REQUIREMENTS
Arrange the lines in the records below, from the line containing "Viewport: 1080px width, 867px height." through the line containing "The width and", inclusive, as a JSON list of strings with one string for each line. Omit blank lines and leave the pictures out of the answer.

GIVEN ENTRIES
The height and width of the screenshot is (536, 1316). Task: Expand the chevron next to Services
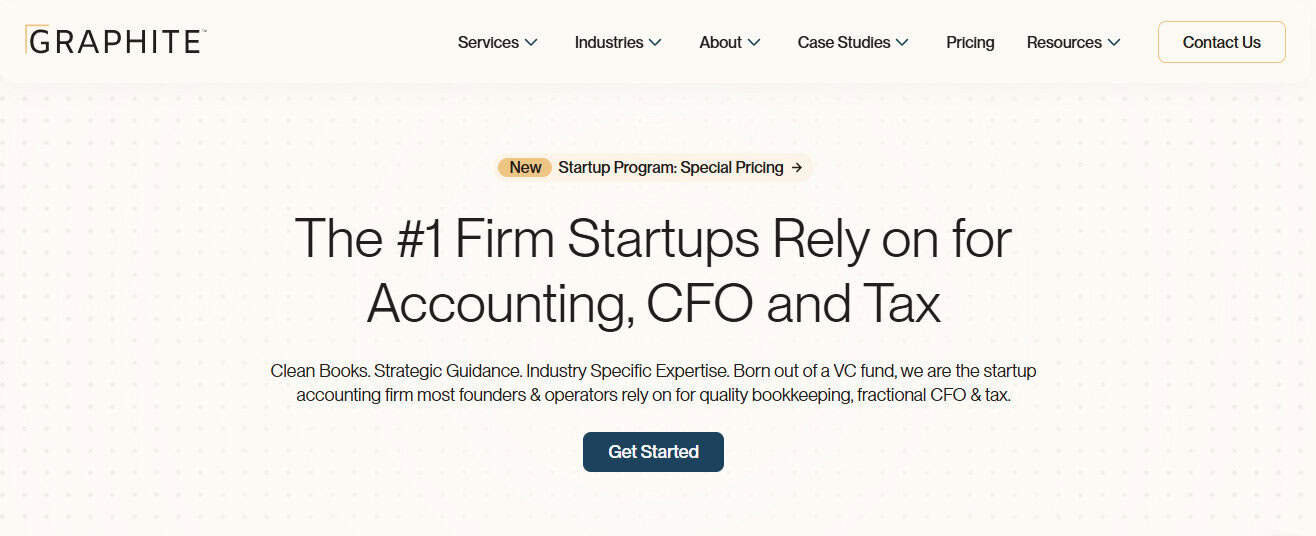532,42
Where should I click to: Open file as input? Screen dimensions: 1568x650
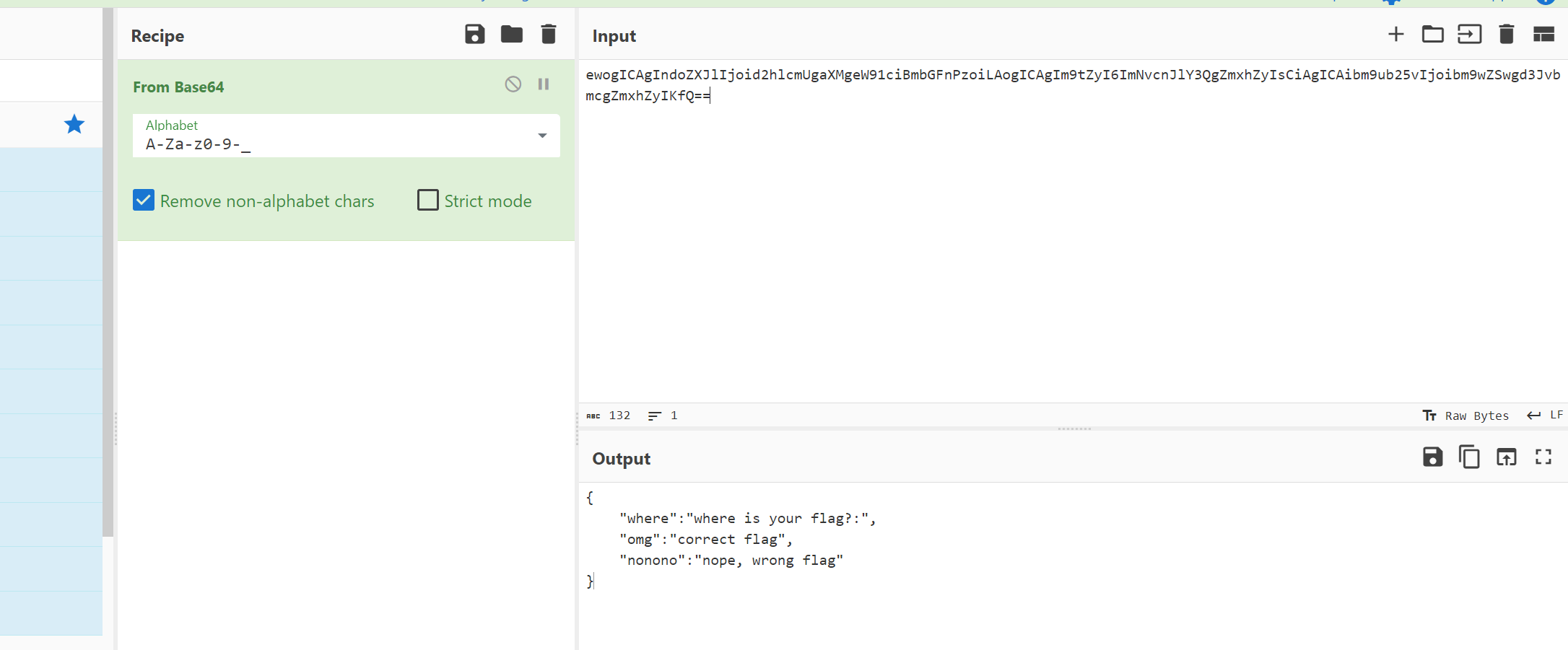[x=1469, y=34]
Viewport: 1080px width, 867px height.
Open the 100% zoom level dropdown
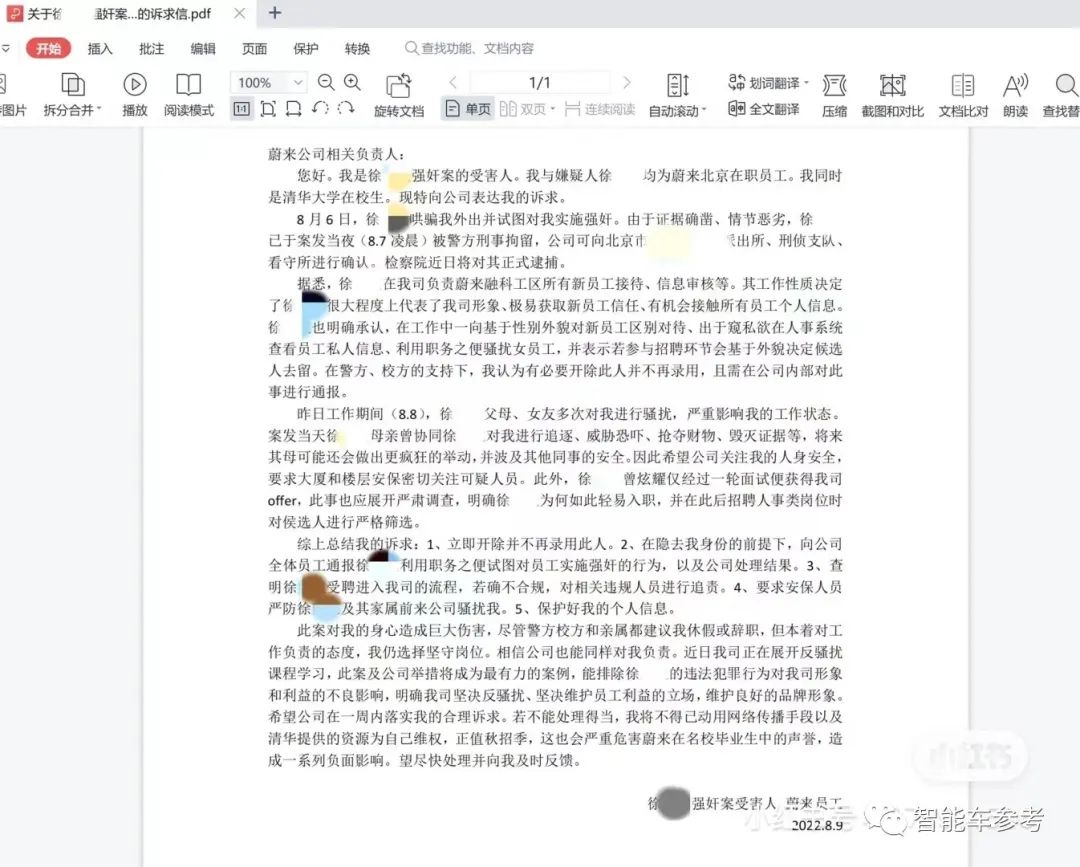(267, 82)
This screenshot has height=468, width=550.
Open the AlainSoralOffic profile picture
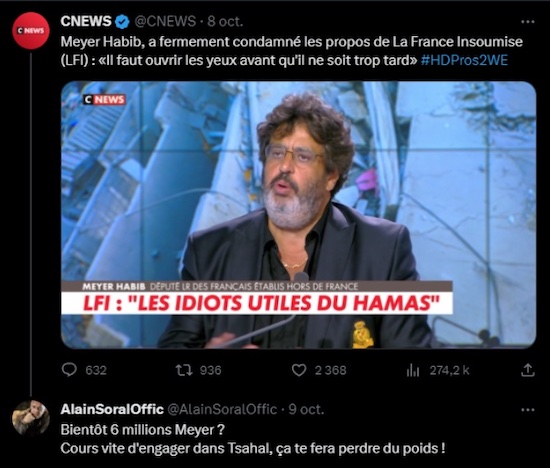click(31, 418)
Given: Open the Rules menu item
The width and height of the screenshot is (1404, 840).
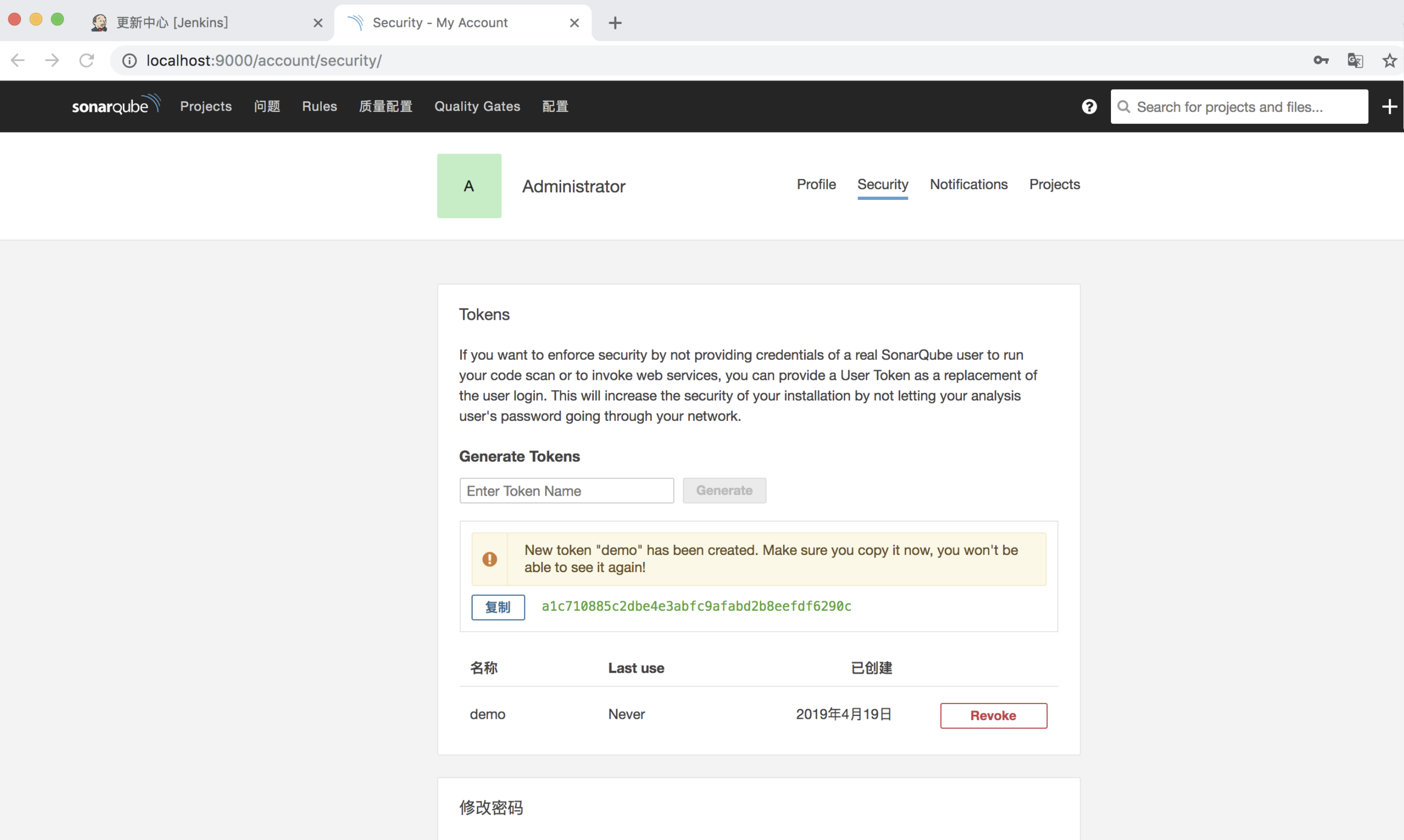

* * *

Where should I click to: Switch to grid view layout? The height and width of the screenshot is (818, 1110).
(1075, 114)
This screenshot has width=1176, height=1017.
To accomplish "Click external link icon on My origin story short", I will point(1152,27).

...

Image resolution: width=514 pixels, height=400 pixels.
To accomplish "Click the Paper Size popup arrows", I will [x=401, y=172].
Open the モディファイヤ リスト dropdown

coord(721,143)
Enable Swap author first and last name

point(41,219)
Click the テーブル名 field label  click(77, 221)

ANSWER FOR THE TASK
[
  "Viewport: 1080px width, 867px height.",
  "Open the 100% zoom level dropdown",
  "(267, 82)",
  "This screenshot has height=468, width=550.",
  "Open the AlainSoralOffic profile picture",
  "click(31, 418)",
  "Given: Open the Rules menu item",
  "The width and height of the screenshot is (1404, 840)."
]